There are general problems that can occur at any time during a moyamoya procedure.
• EEG slowing can herald reduced cerebral blood flow (possibly from spasm or blood pressure changes) and bolus administration of propofol may serve to reduce metabolic demand of the brain and thereby provide a neuroprotective effect.
• Bleeding is particularly troublesome and may be more pronounced if aspirin is used. Meticulous hemostasis is crucial, although “over-cautery” will only serve to deprive the brain from potential additional sources of blood supply.

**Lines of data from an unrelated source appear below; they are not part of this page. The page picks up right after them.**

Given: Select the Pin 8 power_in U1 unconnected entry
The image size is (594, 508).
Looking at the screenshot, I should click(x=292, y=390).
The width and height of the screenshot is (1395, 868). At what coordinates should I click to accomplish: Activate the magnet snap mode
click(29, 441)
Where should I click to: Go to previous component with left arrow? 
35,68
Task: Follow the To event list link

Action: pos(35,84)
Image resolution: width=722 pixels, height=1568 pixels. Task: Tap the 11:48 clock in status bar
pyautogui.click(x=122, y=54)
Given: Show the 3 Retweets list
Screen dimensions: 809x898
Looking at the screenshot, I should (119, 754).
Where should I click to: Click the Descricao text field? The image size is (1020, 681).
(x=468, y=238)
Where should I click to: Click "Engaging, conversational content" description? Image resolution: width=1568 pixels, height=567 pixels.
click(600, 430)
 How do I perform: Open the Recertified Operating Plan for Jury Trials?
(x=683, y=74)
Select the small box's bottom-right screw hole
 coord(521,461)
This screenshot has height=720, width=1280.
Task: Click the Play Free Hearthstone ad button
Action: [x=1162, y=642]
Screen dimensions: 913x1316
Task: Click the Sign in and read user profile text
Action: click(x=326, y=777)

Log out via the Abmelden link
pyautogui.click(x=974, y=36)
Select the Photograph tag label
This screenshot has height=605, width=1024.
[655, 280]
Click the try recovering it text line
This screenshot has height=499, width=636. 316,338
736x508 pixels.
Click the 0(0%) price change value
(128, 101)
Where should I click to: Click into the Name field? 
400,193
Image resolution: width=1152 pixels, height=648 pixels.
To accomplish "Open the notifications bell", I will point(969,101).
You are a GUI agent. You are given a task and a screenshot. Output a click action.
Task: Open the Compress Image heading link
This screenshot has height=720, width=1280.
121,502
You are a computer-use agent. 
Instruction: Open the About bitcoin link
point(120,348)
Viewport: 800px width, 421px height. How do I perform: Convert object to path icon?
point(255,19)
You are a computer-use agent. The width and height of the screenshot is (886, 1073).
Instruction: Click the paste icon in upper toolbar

• Brain swelling (unrelated to direct bypass) can create a cycle of reduced venous outflow—feeding more swelling. Elevation of the head of the bed, opening of arachnoid to drain CSF, and increased sedation are all tools to help. Hyperventilation and driving down pCO2 should be avoided in moyamoya patients, as this may precipitate vasoconstriction and stroke in a brain with a tenuous blood supply.
The major risk of this surgery is perioperative stroke. Steps to mitigate this risk include:
• Preoperative hydration (admitting patients one day before surgery for intravenous fluids).
• Ongoing use of aspirin, including the day before and the day after surgery.
• Good pain control to minimize crying/hyperventilation (in order to avoid hypocarbic-related vasoconstriction).
Despite these measures (in addition to careful operative and anesthetic technique) a number of children will still experience strokes. Limitations of this technique include:
• Operator-independent capacity for stroke.
• Delayed ingrowth of collateral vessels, leaving a period of relative vulnerability to ischemia (for indirect procedures).
• Arterial injury: Can employ frontal branch, posterior auricular.
• No artery: Can use muscle, galea, dura as an alternative source of blood supply.
• EEG slowing/swelling: Anesthetic changes, including administration of propofol.
In bilateral cases, the dominant or most symptomatic side is generally done first, so that if there are intraoperative events that preclude continuing with the second side, the most important hemisphere has been treated. If the EEG and vital signs are stable, the patient is repositioned and the same operation is performed on the contralateral side in the same anesthesia.
• The most important aspects of this procedure may be nontechnical, including preoperative hydration and experienced anesthesia.
• Mapping as much STA as possible will increase potential collateral development.
• Wide opening of the arachnoid facilitates exposure of the donor vessel to growth factors present in the CSF, increasing the likelihood of better collateralization.
• Hemostasis at all stages of the operation is critical.